Pixel coordinate grounding data
---+---
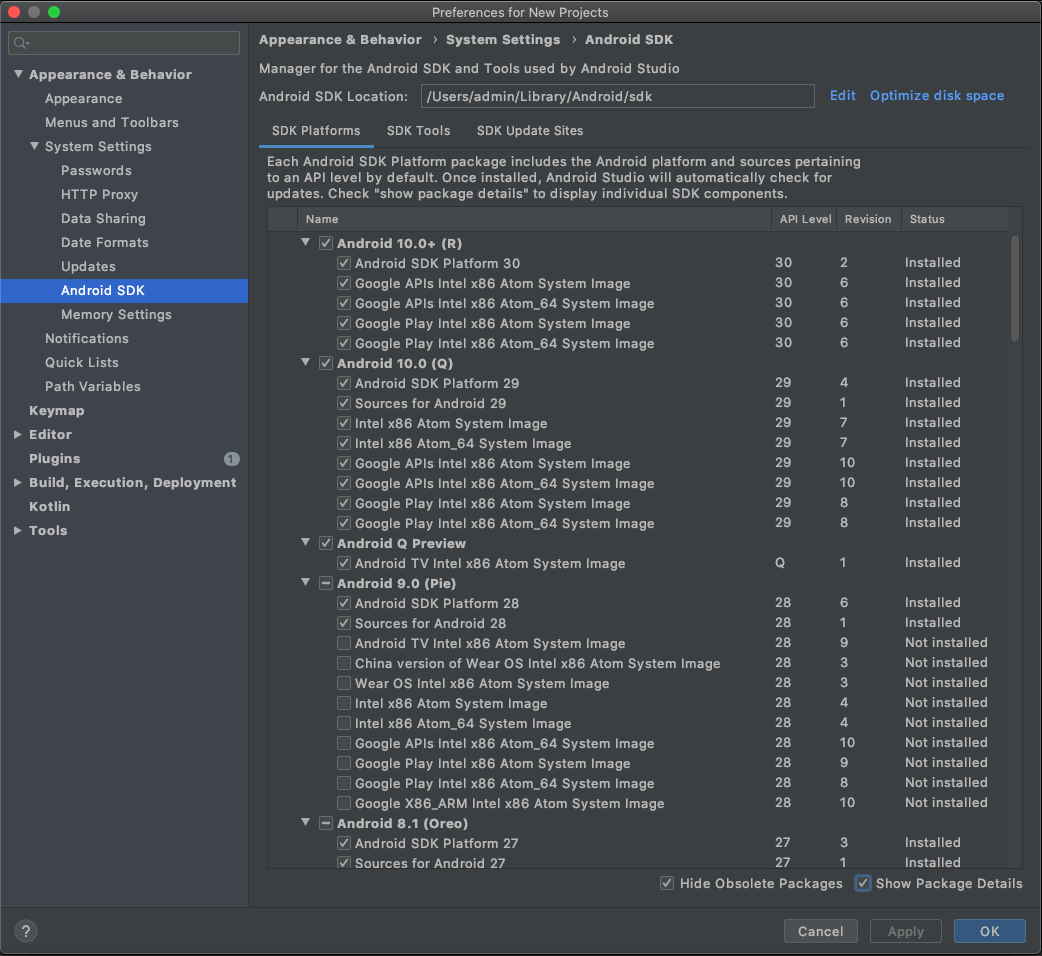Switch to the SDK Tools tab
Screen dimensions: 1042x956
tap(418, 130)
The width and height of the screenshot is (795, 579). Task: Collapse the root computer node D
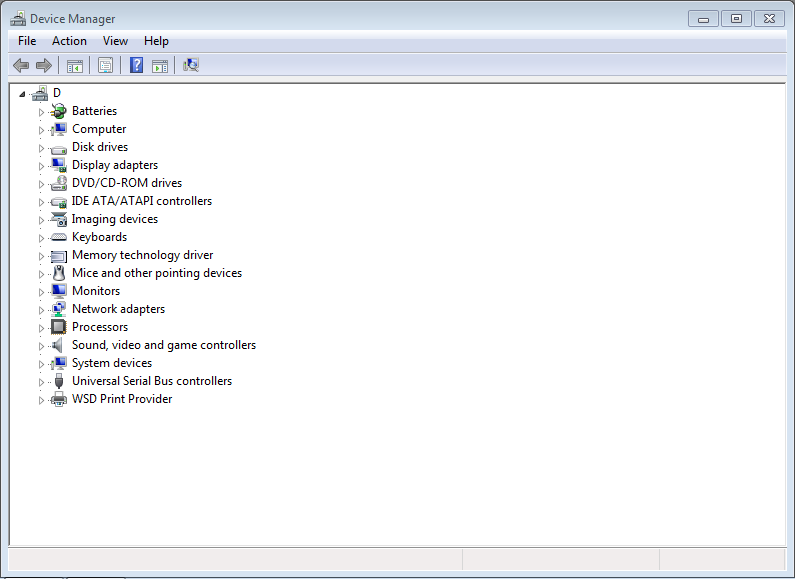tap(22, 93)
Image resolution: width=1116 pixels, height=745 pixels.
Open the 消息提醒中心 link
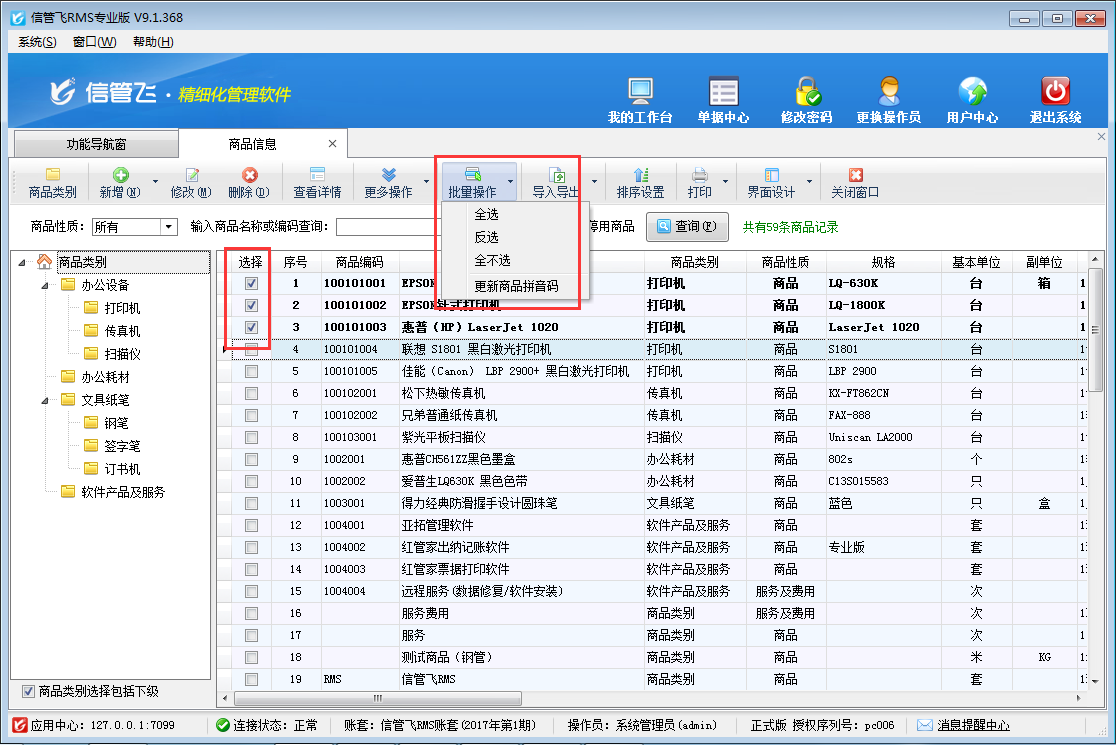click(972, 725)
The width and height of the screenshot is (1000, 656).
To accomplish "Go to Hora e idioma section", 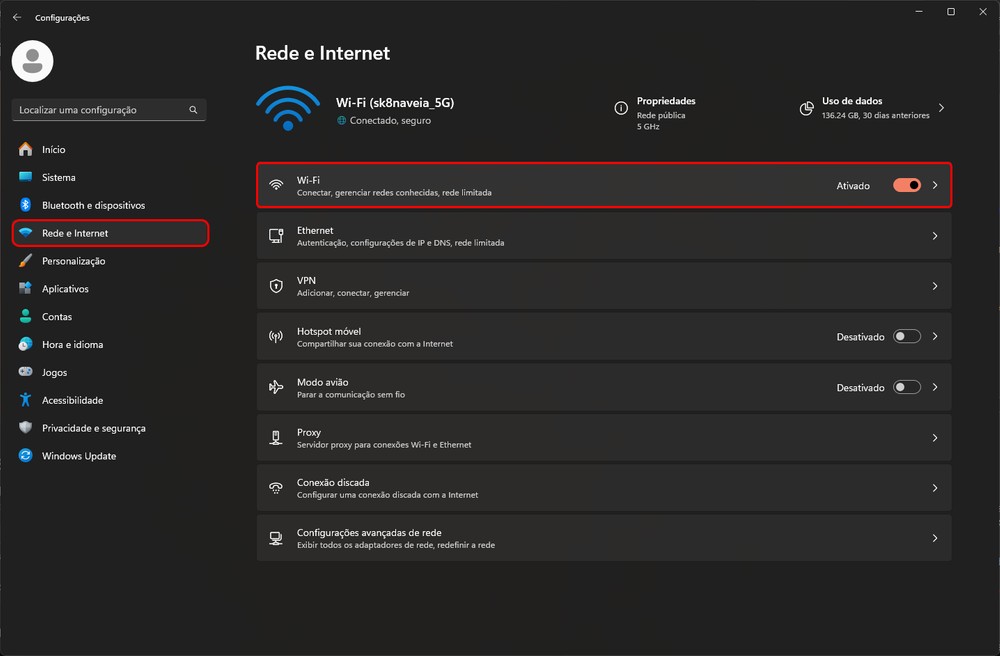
---+---
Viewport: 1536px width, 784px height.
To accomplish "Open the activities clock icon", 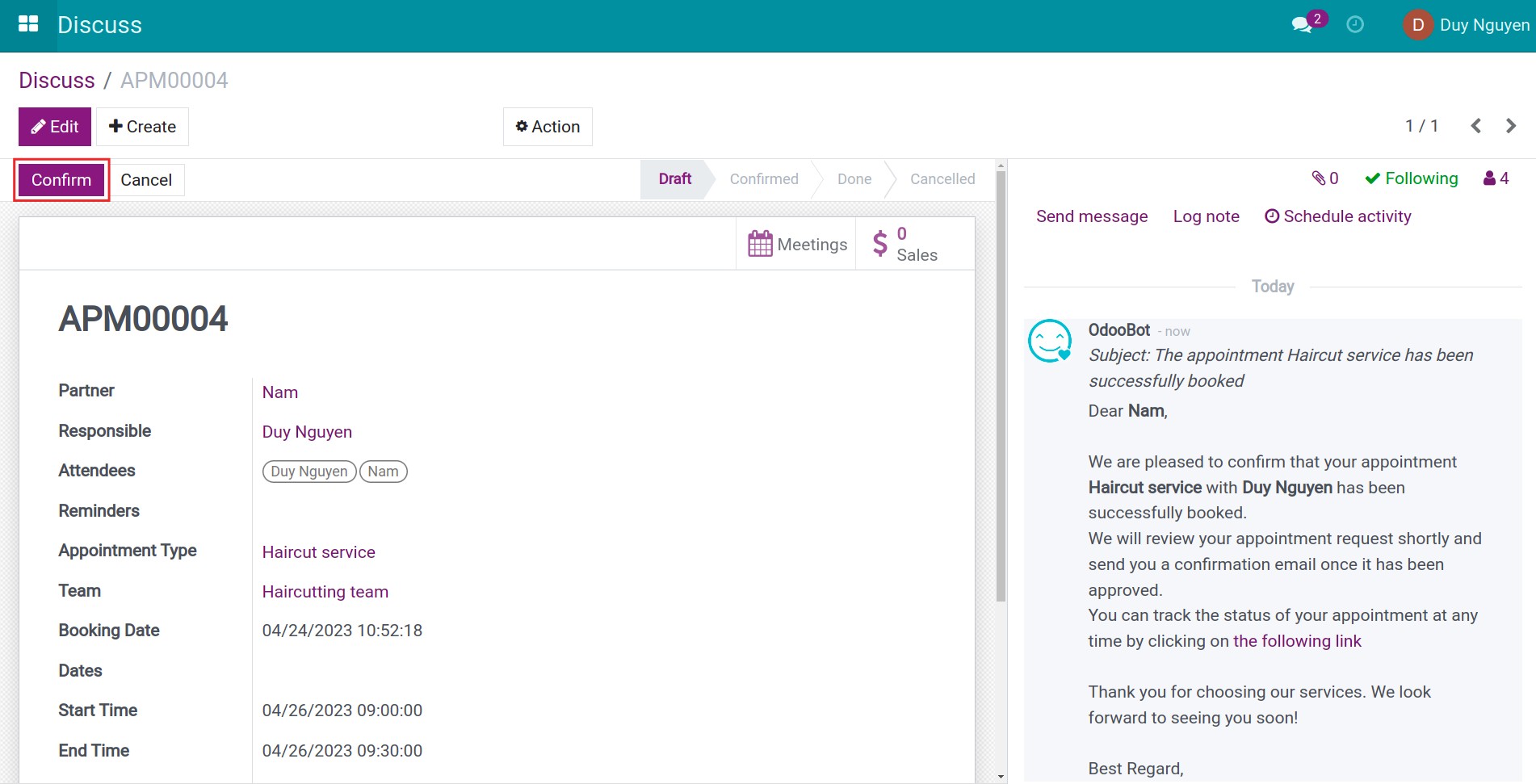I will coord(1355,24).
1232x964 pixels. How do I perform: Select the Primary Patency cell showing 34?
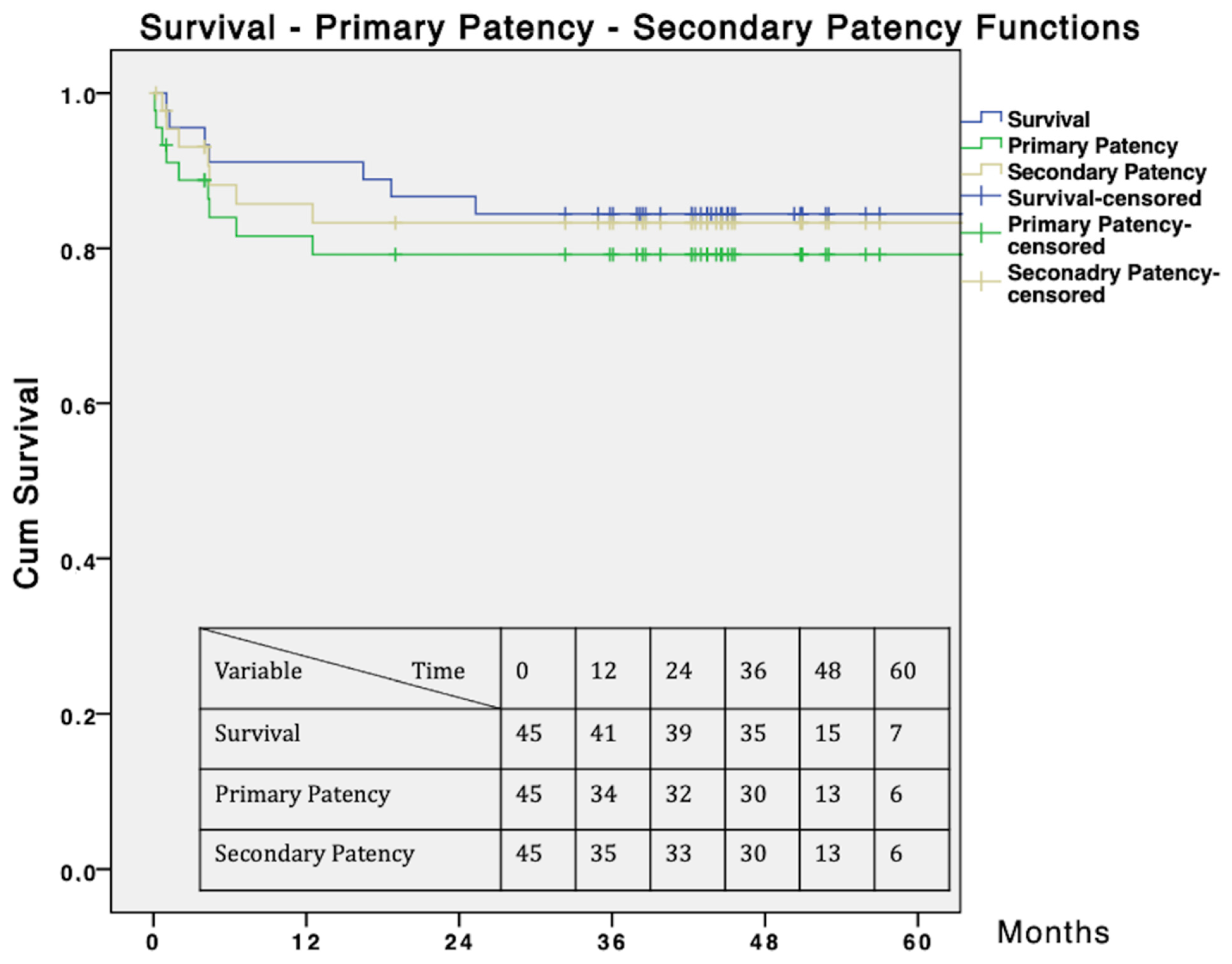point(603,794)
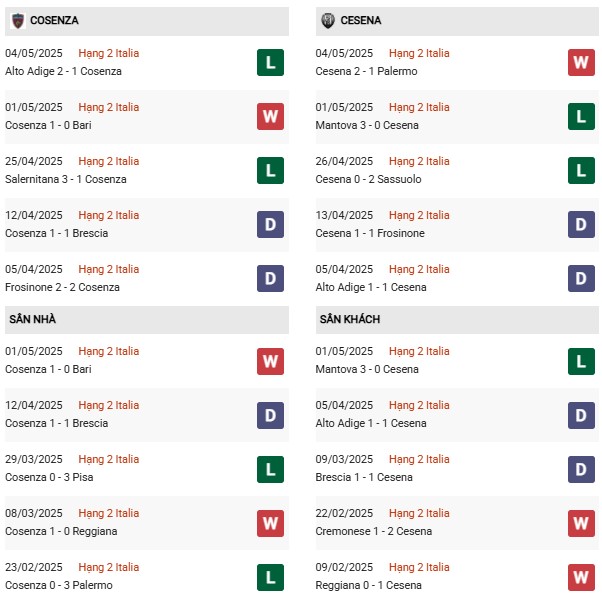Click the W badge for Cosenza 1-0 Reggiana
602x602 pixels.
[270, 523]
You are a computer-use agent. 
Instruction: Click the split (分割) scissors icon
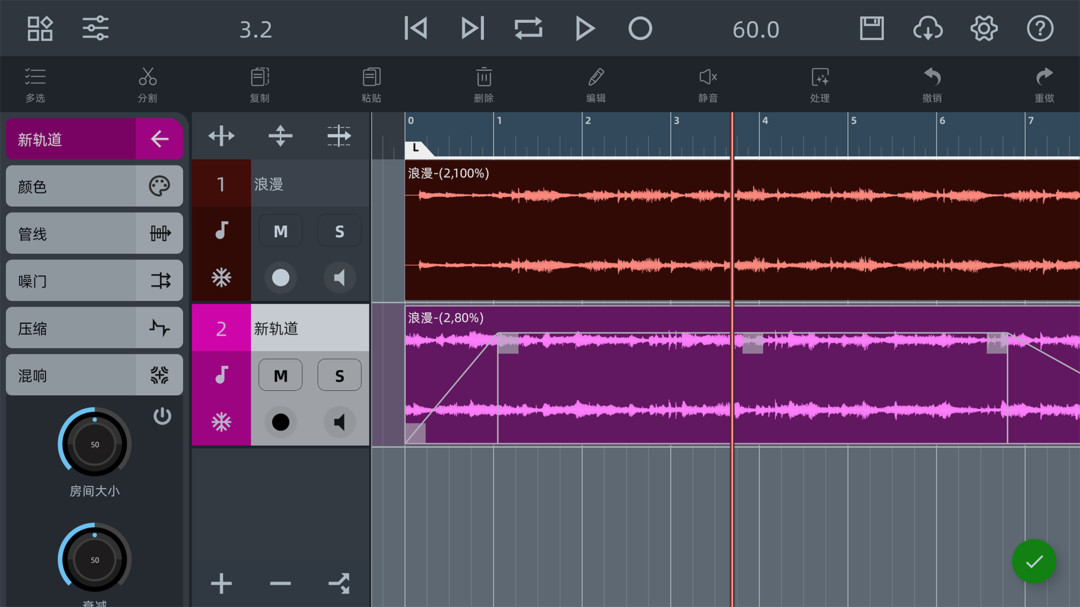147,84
---+---
ASSIGNED TASK
Once the line with "The width and height of the screenshot is (795, 579)." is found above, transcribe each line from it through the line with "Hora e idioma", exactly, and omit the pictures.

EXERCISE RESULT
The width and height of the screenshot is (795, 579). Task: Collapse the root computer node D
tap(22, 93)
Image resolution: width=1116 pixels, height=745 pixels.
Open the 消息提醒中心 link
click(972, 725)
The width and height of the screenshot is (1000, 656).
To accomplish "Go to Hora e idioma section", 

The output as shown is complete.